Aim of the exercise - When the line with "Click the blue verified badge icon" appears below, start repeating lines exactly, and keep going through the line with "Task: Click the blue verified badge"; add nothing outside that span.

Input data -
***
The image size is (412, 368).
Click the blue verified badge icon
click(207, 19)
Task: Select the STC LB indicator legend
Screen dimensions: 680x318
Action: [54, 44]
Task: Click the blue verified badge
***
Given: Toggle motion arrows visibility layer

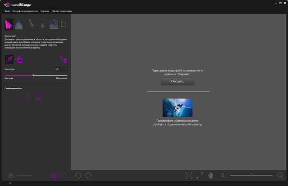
***
Exercise answer -
Click the blue verified badge icon
click(207, 19)
Task: Select the STC LB indicator legend
Screen dimensions: 680x318
Action: [54, 44]
Task: Click the blue verified badge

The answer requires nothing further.